Your task ▸
Locate each line in the records containing "computer". Copy it.

Items listed in a dataset ▸
┏━━

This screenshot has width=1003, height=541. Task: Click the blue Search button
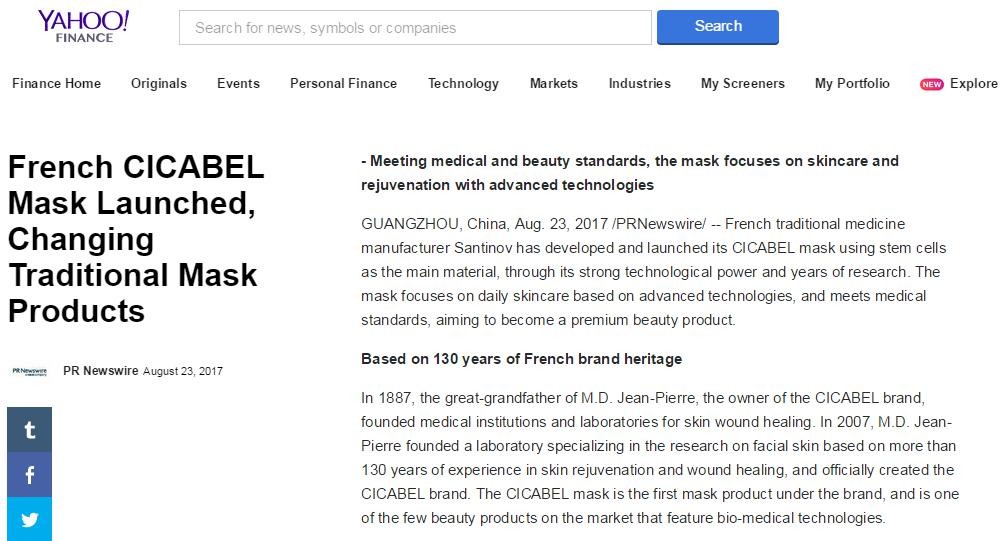point(718,27)
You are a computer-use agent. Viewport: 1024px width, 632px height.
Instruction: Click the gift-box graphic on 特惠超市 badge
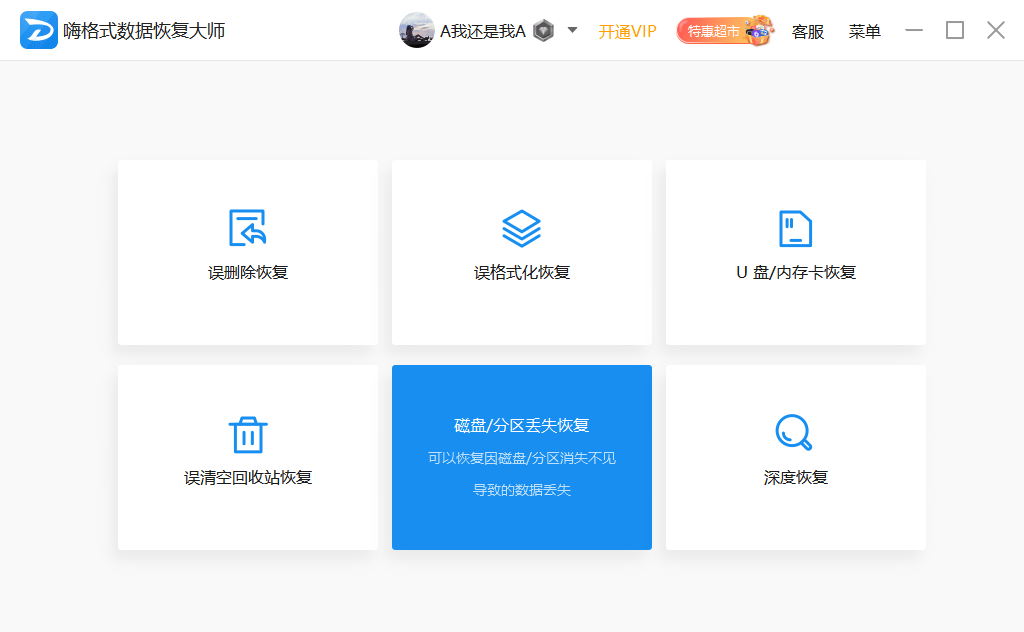click(757, 30)
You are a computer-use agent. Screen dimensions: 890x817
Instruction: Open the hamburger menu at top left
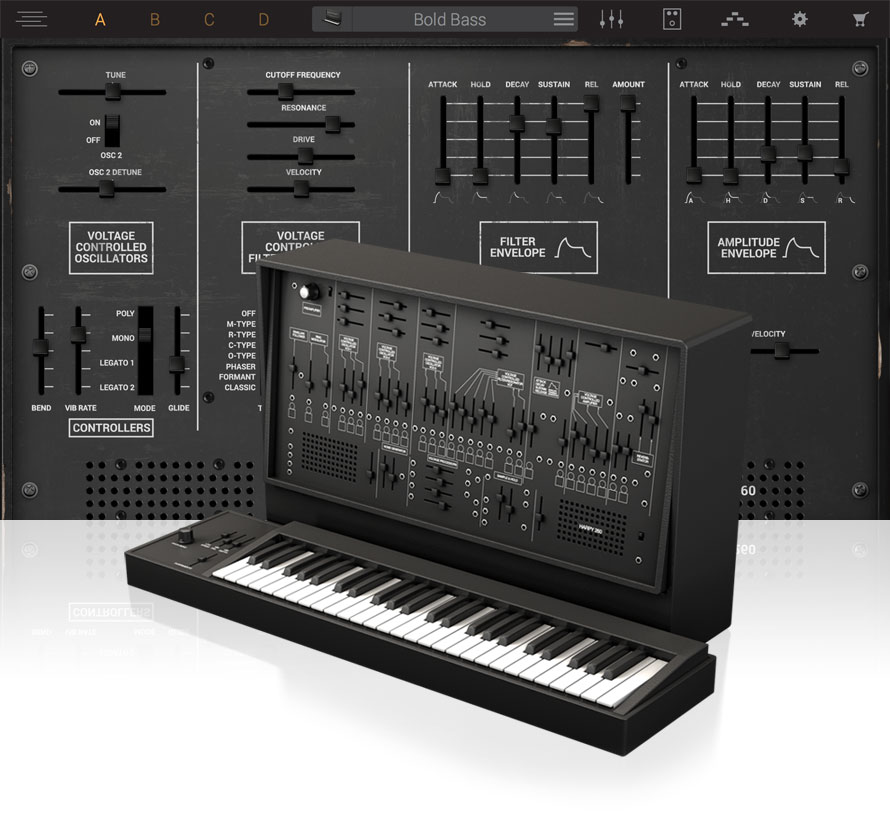[31, 19]
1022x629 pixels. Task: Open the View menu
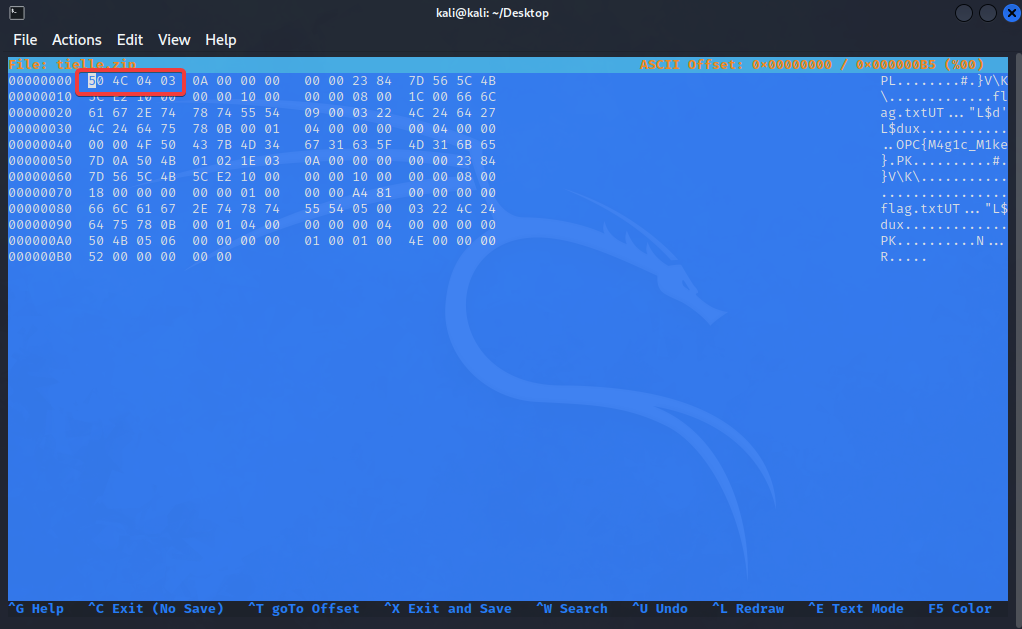coord(174,40)
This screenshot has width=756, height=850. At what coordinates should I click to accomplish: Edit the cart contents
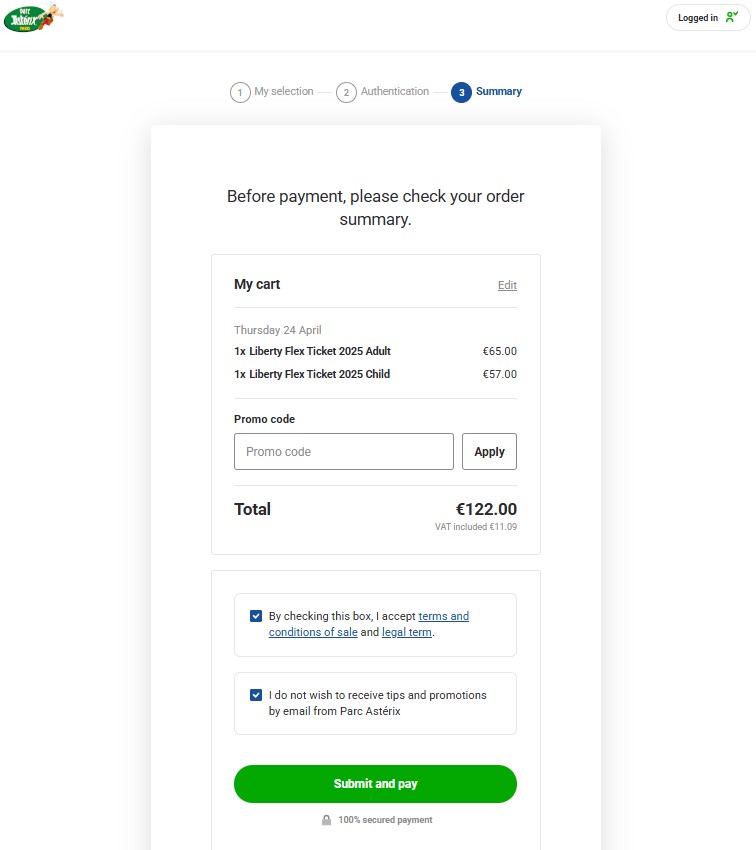507,285
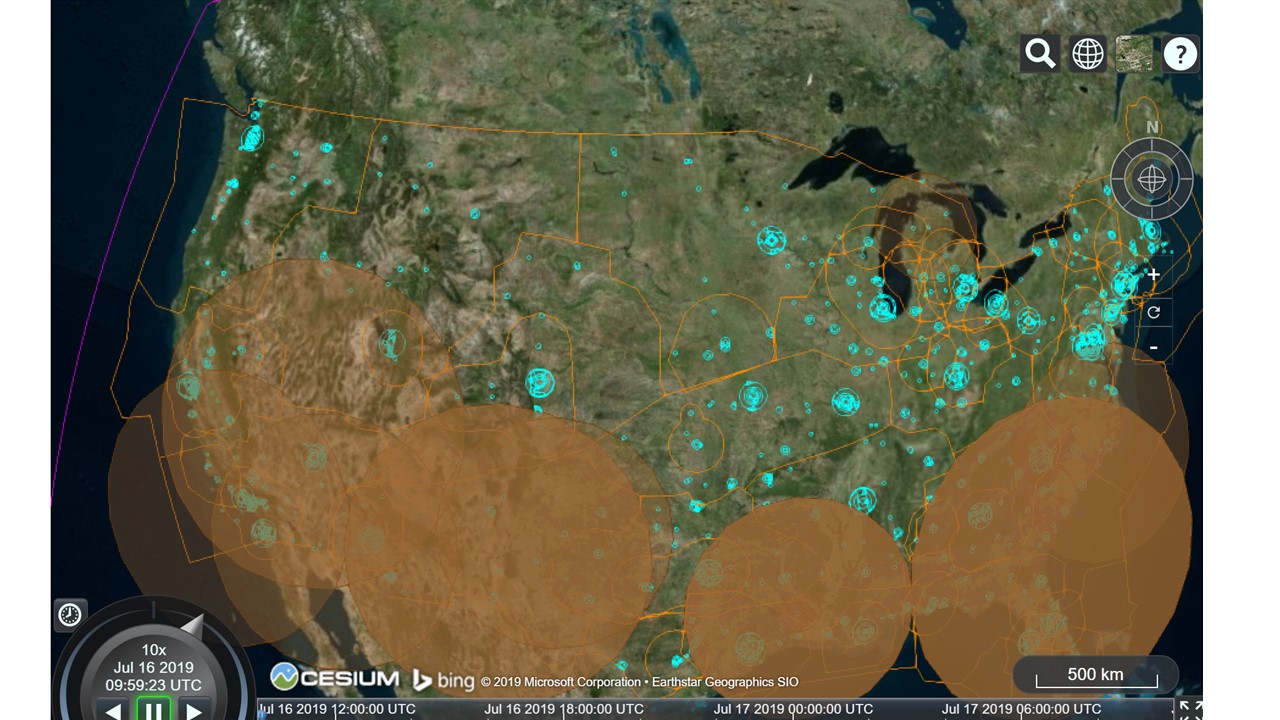Click the compass outer ring near N

pos(1152,129)
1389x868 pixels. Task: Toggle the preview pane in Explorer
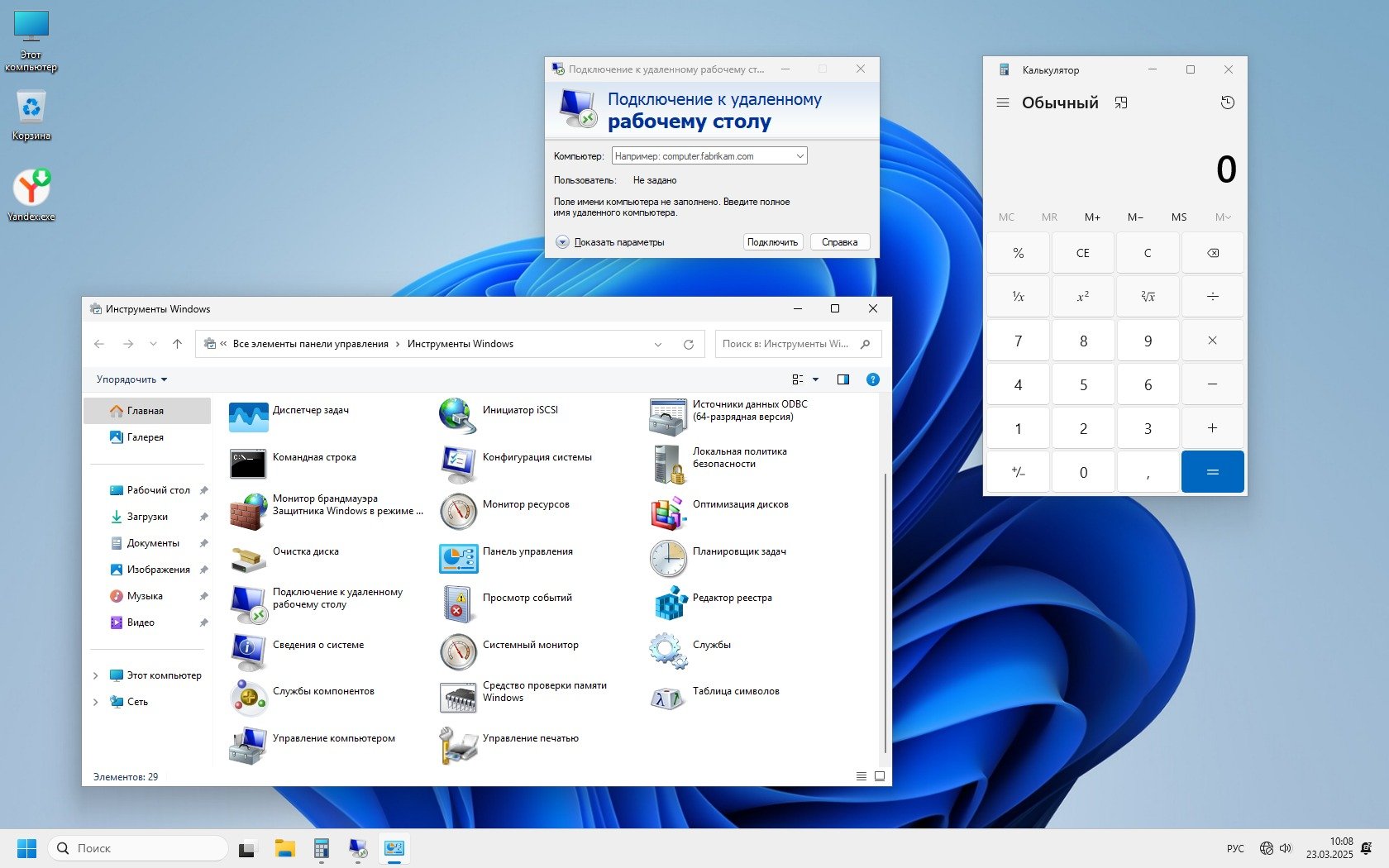[x=843, y=379]
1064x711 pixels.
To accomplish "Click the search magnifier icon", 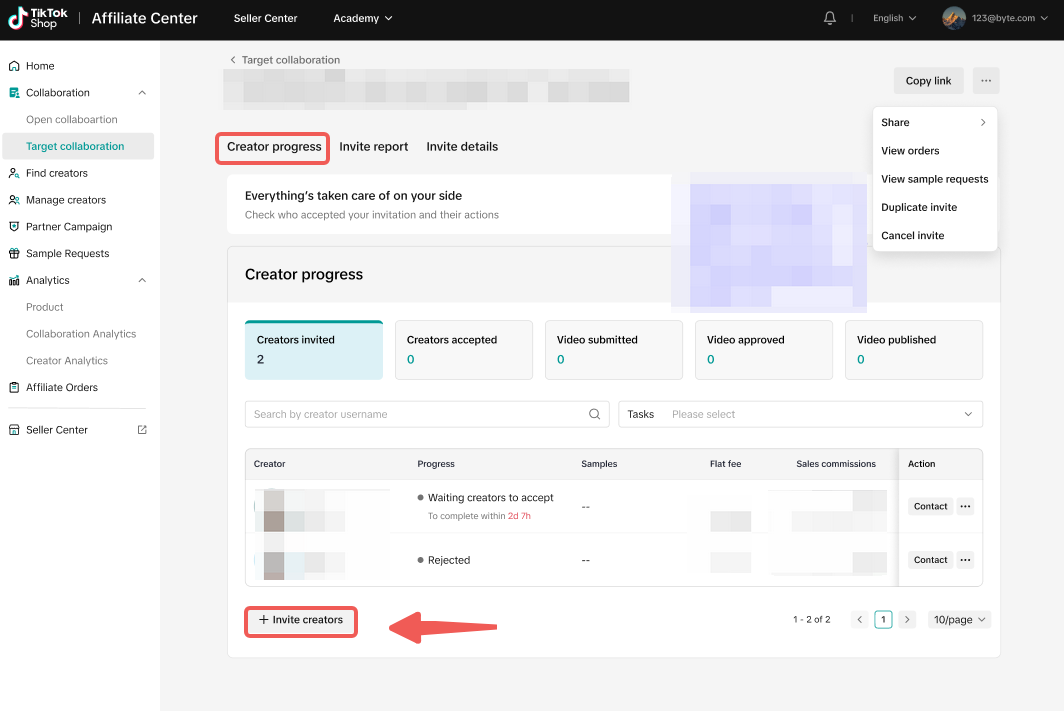I will (x=594, y=414).
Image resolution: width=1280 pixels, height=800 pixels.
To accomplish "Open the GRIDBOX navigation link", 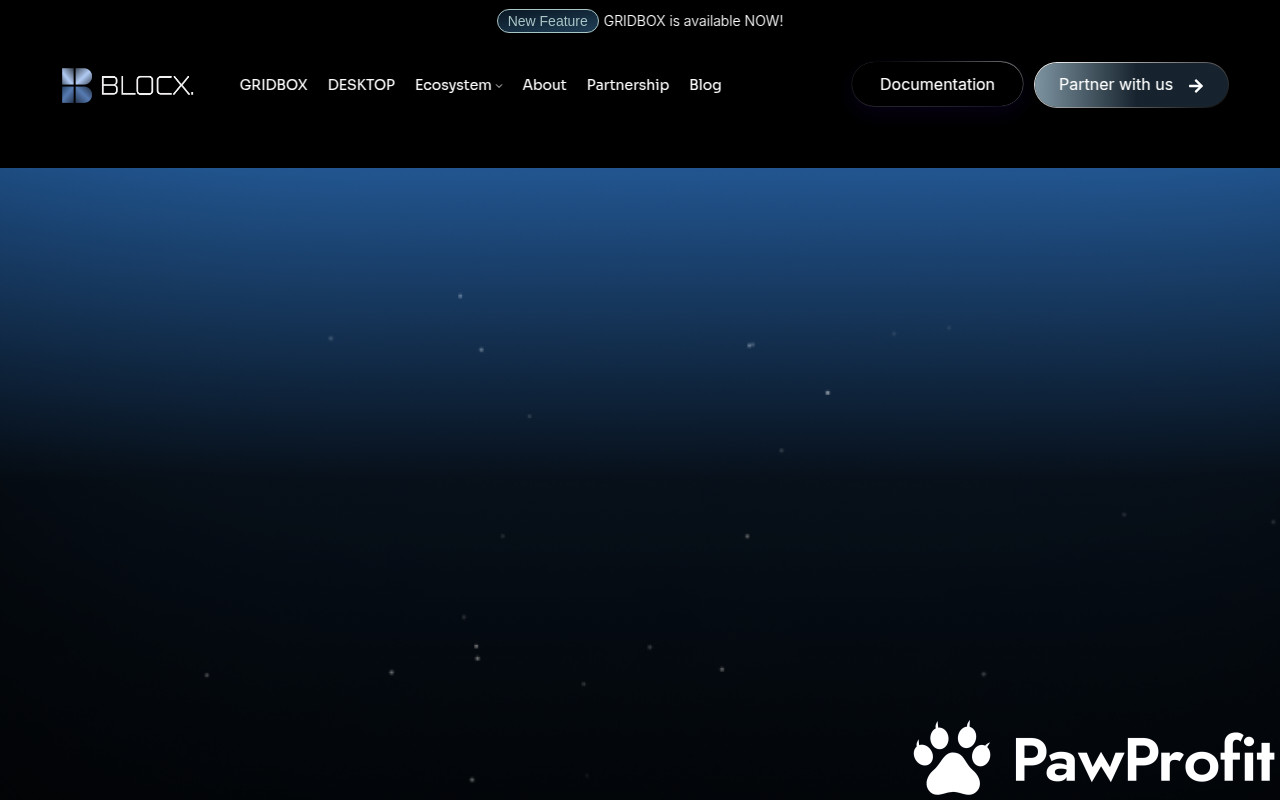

┗━━

Exercise answer ▸
You are a computer-use agent. Viewport: 1024px width, 632px height.
You are a computer-use agent. Screen dimensions: 890x817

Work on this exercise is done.